- First base / Pitcher
- Born: May 21, 1923 Gas City, Indiana, U.S.
- Died: March 10, 1999 (aged 75) Dallas, Texas, U.S.
- Batted: RightThrew: Right

Teams
- Muskegon Lassies (1947); Fort Wayne Daisies (1948);

Career highlights and awards
- Women in Baseball – AAGPBL Permanent Display at Baseball Hall of Fame and Museum (since 1988);

= Alta Little =

Alta Lucille Little (May 21, 1923 – March 10, 1999) was an American first sacker and pitcher who played from 1947 to 1948 in the All-American Girls Professional Baseball League (AAGPBL). She batted and threw right handed.

Born in Gas City, Indiana, Little grew up in Muskegon, Michigan, where her sisters played on a softball team. She wanted to play along with her sisters, but the team's coach said her that she was too young. As luck would have it, one day the team was short of players and she received a chance to play at the age of 11. She then formed part of the regular lineup thereafter.

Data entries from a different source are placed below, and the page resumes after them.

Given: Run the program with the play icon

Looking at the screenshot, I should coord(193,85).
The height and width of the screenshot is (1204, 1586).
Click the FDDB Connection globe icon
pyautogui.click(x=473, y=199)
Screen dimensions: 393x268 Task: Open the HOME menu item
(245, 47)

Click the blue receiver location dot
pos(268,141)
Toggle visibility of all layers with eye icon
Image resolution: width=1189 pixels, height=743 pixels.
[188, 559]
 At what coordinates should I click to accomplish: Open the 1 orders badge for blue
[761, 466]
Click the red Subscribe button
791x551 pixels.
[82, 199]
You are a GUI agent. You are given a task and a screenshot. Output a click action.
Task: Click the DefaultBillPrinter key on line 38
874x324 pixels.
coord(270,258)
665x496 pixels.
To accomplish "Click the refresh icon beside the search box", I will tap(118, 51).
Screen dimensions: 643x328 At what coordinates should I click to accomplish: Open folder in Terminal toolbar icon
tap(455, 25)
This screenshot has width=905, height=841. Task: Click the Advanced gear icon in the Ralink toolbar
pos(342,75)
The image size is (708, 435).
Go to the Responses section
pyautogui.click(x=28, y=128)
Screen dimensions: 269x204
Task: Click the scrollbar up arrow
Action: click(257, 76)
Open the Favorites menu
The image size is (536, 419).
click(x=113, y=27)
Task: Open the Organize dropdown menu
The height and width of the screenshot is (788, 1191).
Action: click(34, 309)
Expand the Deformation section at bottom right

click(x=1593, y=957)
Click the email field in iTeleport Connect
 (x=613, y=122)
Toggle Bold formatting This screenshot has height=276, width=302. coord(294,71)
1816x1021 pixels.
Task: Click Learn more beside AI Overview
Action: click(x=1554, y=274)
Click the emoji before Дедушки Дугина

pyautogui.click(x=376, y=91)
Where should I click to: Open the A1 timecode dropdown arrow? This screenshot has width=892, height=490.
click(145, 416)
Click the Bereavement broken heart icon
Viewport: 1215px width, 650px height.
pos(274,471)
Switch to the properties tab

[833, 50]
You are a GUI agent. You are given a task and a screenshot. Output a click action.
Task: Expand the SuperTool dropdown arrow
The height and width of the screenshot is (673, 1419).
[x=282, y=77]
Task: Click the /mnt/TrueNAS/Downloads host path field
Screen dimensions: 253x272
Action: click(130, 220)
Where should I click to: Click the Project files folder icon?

In 1947, Little was playing in a Muskegon factory league when an AAGPBL scout signed her to a contract, as she went to Opa-locka, Florida for spring training. She was assigned to her home team, Muskegon Lassies, but she was never given enough playing time because already the Lassies had the slick-fielding Sara Reeser at first base. She then was reassigned to the Fort Wayne Daisies the next season and the same thing happened, as they used outstanding first sacker Betty Foss. Unable to crack the lineup as a regular, Little decided to leave the league. In a sixteen-game career, she collected six hits in 47 at-bats for a .128 batting average. She also made one pitching appearance.

After baseball, Little she went into managing bowling lanes. She eventually moved to Dallas, Texas and became the director of operations for Don Carter's All Star Lanes.

Little is part of the AAGPBL permanent display at the Baseball Hall of Fame and Museum in Cooperstown, New York opened in 1988, which is dedicated to the entire league rather than any individual figure.

In 1995, she was invited to Arlington Stadium to throw out the ceremonial first pitch before a game between the home Texas Rangers and the Oakland Athletics.

Little was a long time resident of Dallas, Texas, where she died in 1999 at the age of 75.